None of the pictures should appear; the lines from the line containing "Task: Select the Starting Price column header" through the last line of the listing must be repeated exactly.

·····

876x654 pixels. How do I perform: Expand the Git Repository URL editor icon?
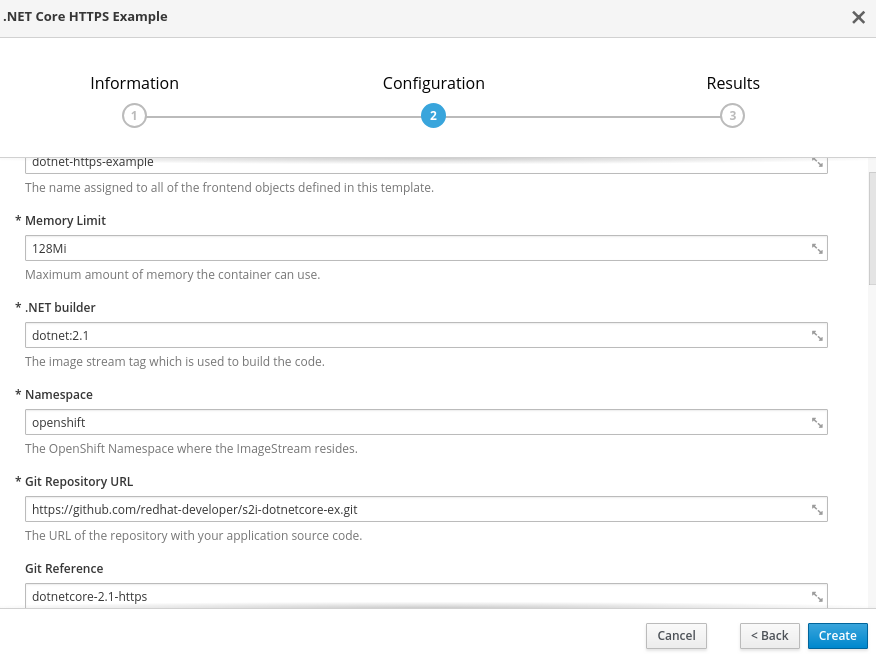coord(817,510)
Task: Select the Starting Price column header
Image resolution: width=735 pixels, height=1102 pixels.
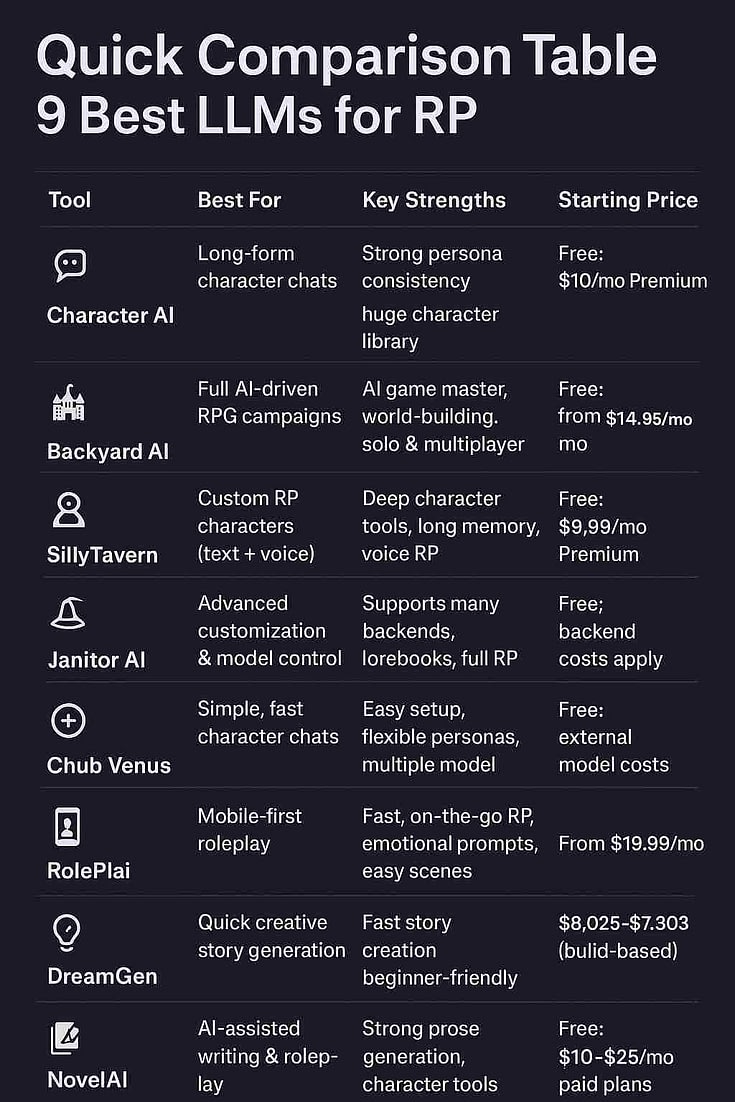Action: [628, 200]
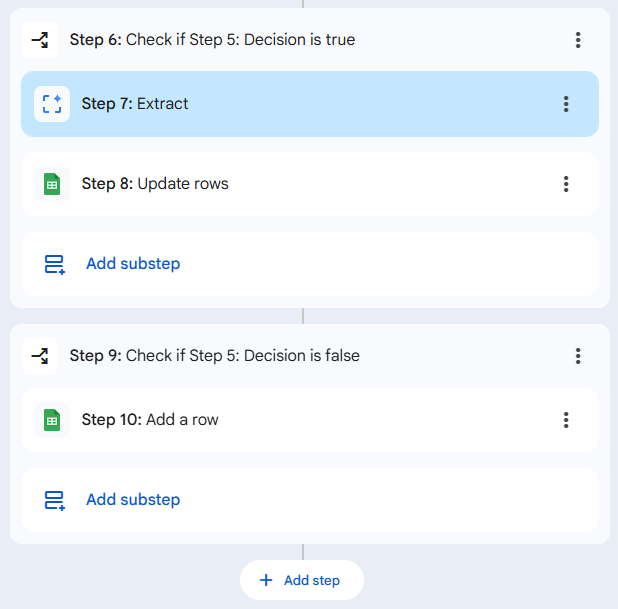Viewport: 618px width, 609px height.
Task: Open the more options menu for Step 6
Action: pos(578,40)
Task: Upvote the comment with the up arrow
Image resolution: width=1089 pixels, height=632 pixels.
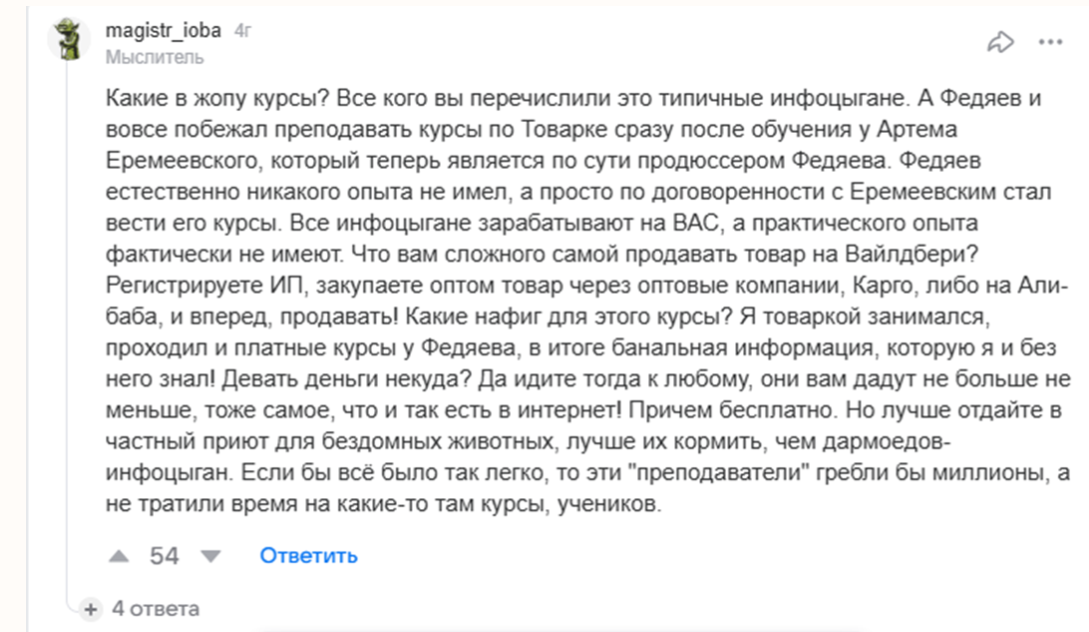Action: pyautogui.click(x=118, y=556)
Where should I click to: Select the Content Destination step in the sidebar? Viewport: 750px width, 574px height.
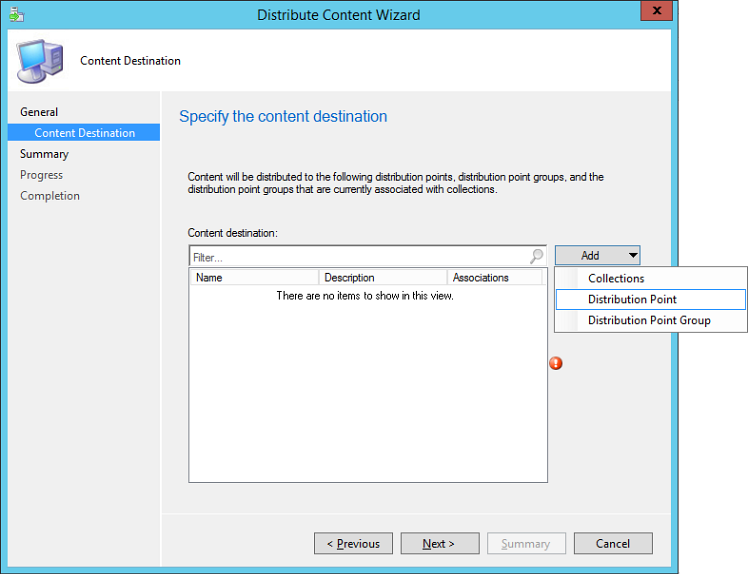coord(84,133)
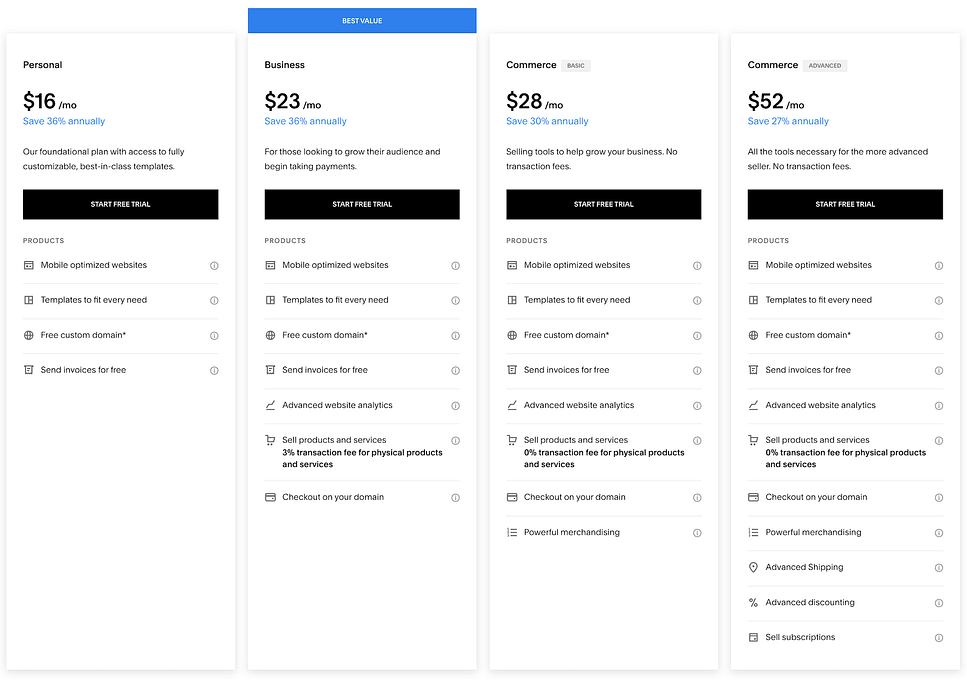
Task: Select the shopping cart icon for Sell products and services
Action: pyautogui.click(x=270, y=440)
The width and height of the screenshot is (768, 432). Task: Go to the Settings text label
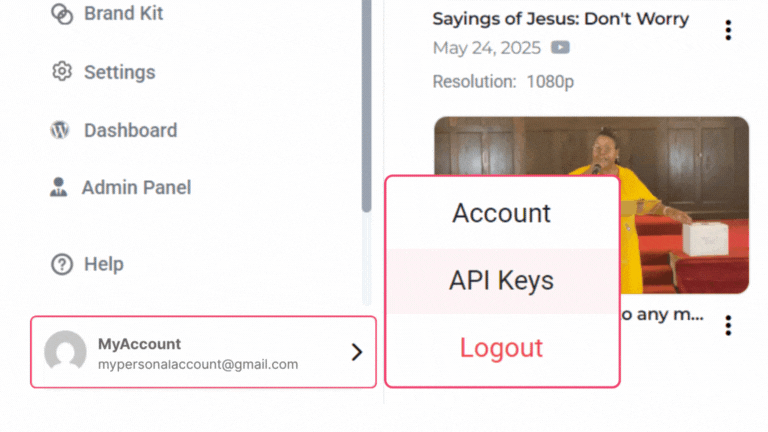119,72
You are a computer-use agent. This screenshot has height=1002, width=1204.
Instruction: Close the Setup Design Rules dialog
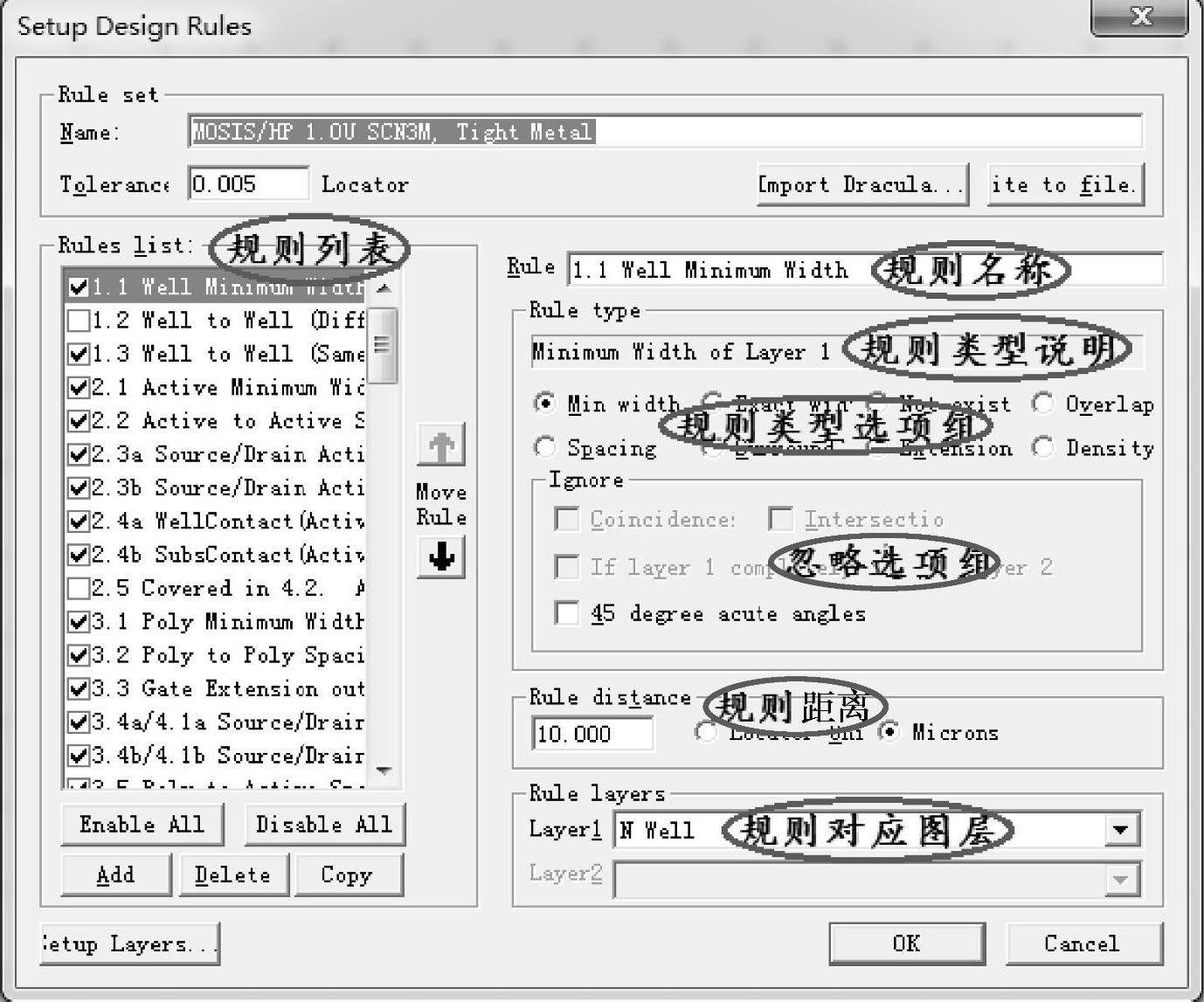point(1139,17)
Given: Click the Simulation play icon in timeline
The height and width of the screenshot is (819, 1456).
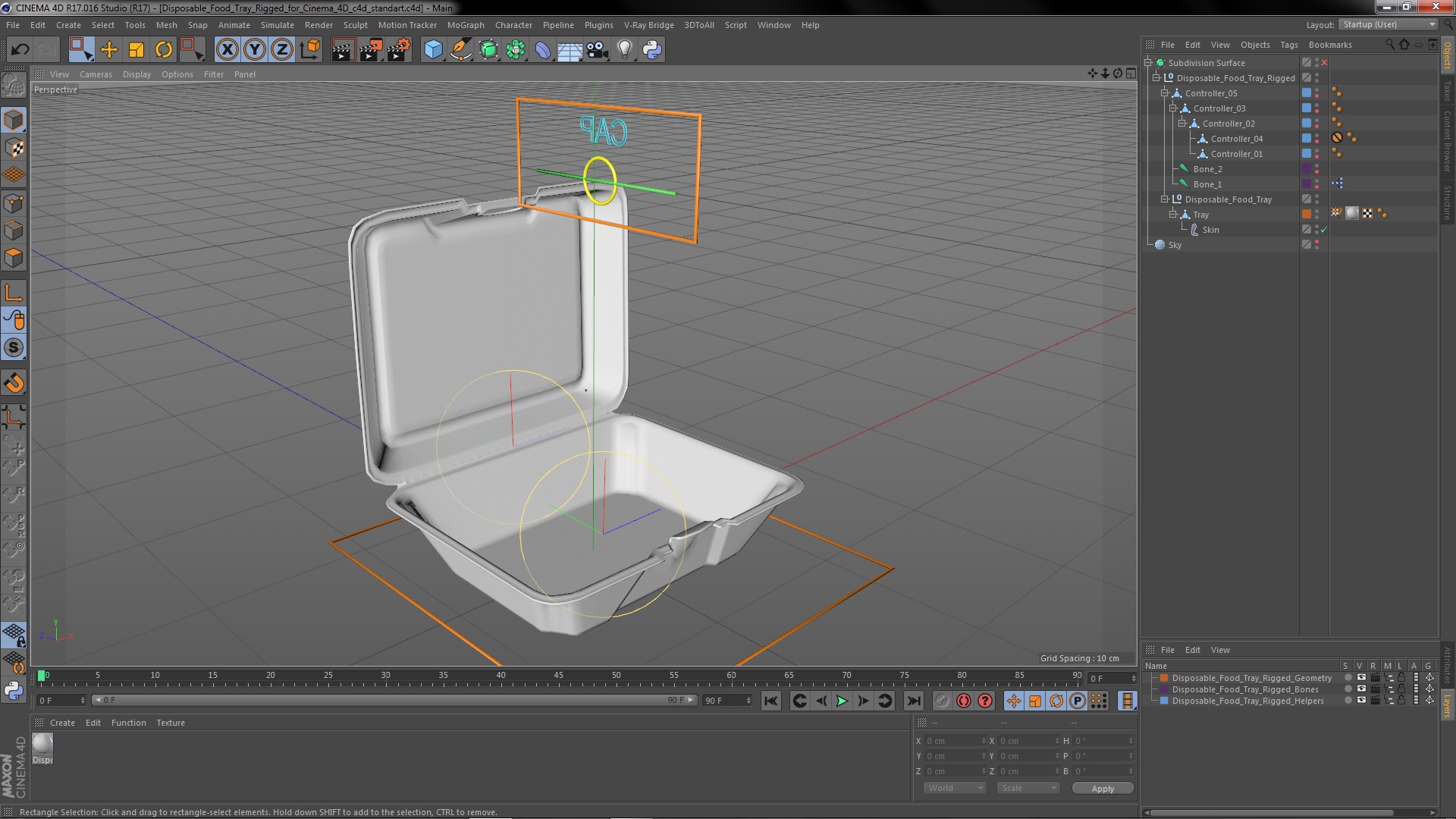Looking at the screenshot, I should pos(841,700).
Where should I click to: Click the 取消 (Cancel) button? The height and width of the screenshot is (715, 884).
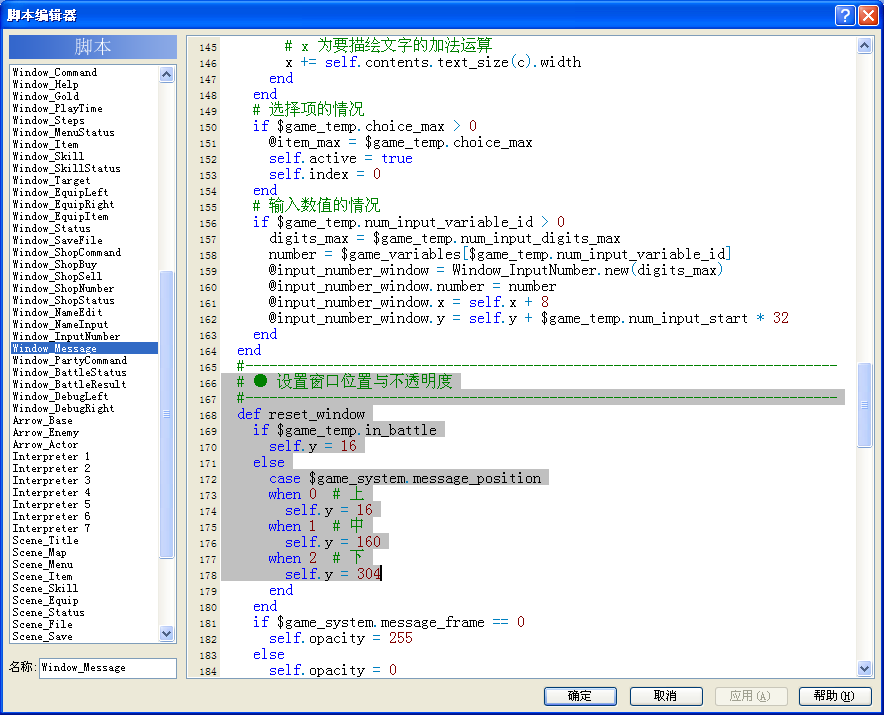click(x=666, y=696)
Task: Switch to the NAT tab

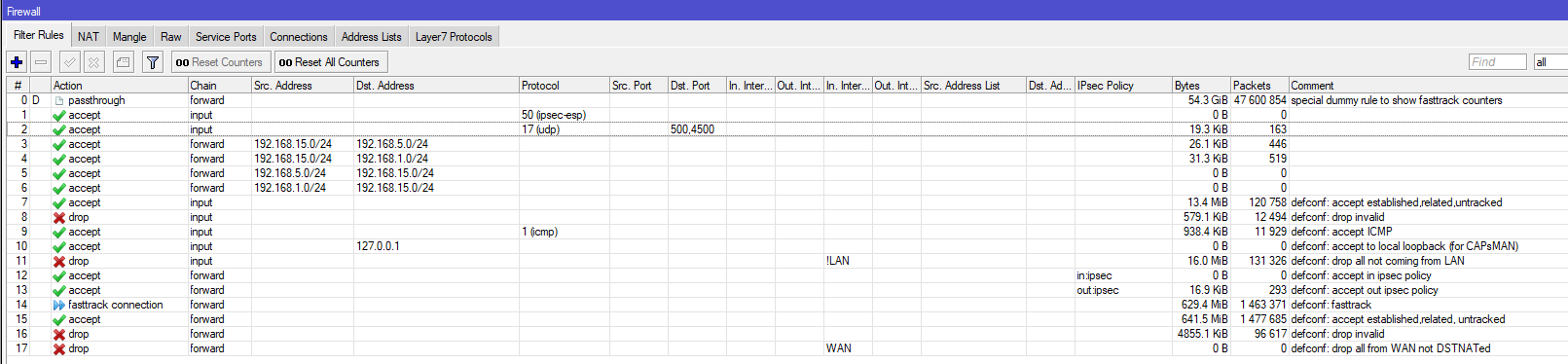Action: 89,37
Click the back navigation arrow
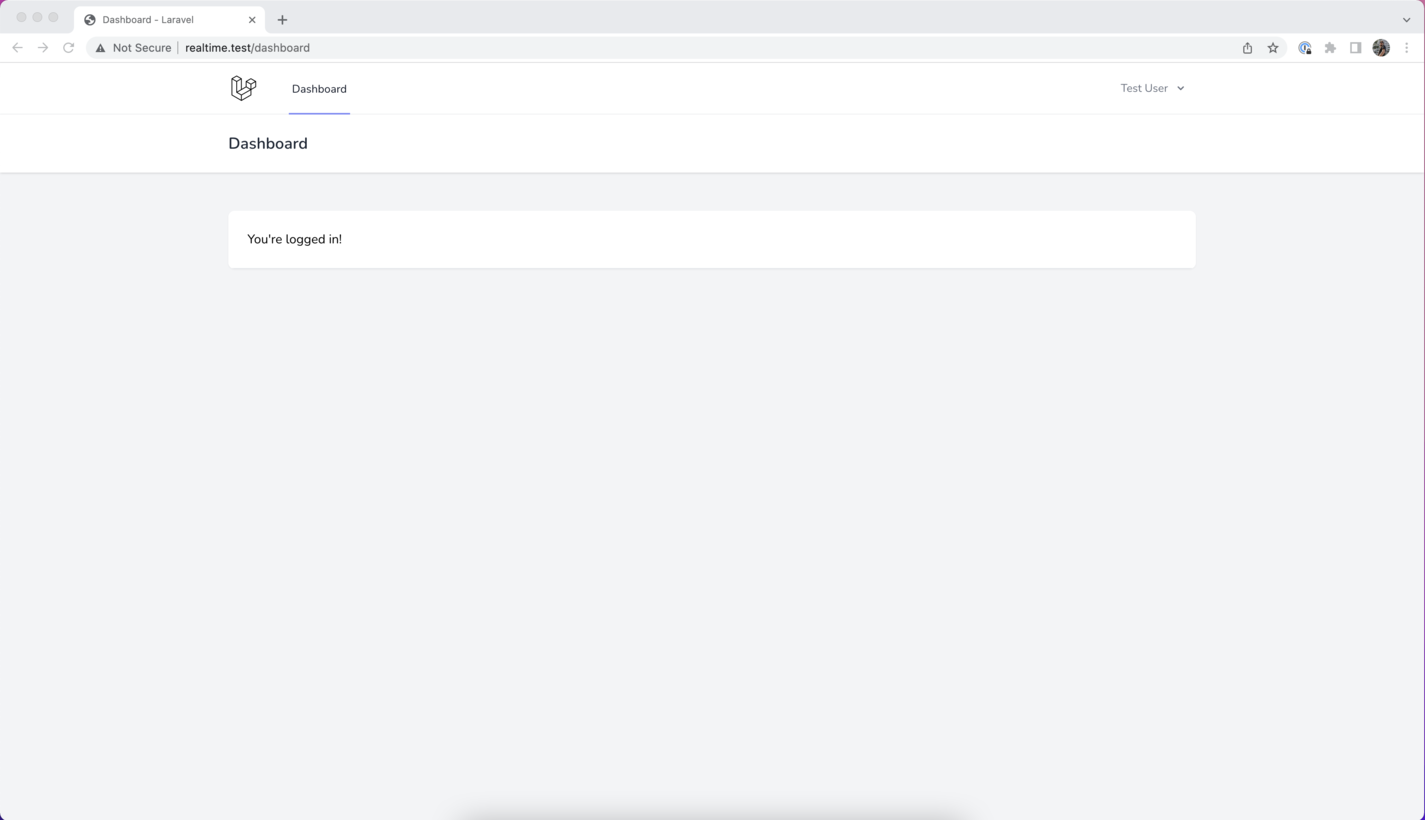 point(17,47)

·····

## [Written solution]
Task: Select the Starting Price column header
Image resolution: width=735 pixels, height=1102 pixels.
Action: [628, 200]
Viewport: 618px width, 609px height.
Task: Open the more options menu for Step 6
Action: pos(578,40)
Task: Upvote the comment with the up arrow
Image resolution: width=1089 pixels, height=632 pixels.
Action: pyautogui.click(x=118, y=556)
Where should I click to: Select the Content Destination step in the sidebar? Viewport: 750px width, 574px height.
coord(84,133)
Task: Select the shopping cart icon for Sell products and services
Action: pyautogui.click(x=270, y=440)
The width and height of the screenshot is (768, 432). Task: Go to the Settings text label
119,72
You are a computer-use agent. This screenshot has height=1002, width=1204.
Instruction: Close the Setup Design Rules dialog
point(1139,17)
Given: Click the Simulation play icon in timeline
The height and width of the screenshot is (819, 1456).
Looking at the screenshot, I should pos(841,700).
Where should I click to: Click the 取消 (Cancel) button? The height and width of the screenshot is (715, 884).
click(x=666, y=696)
Task: Switch to the NAT tab

Action: 89,37
Click the back navigation arrow
 point(17,47)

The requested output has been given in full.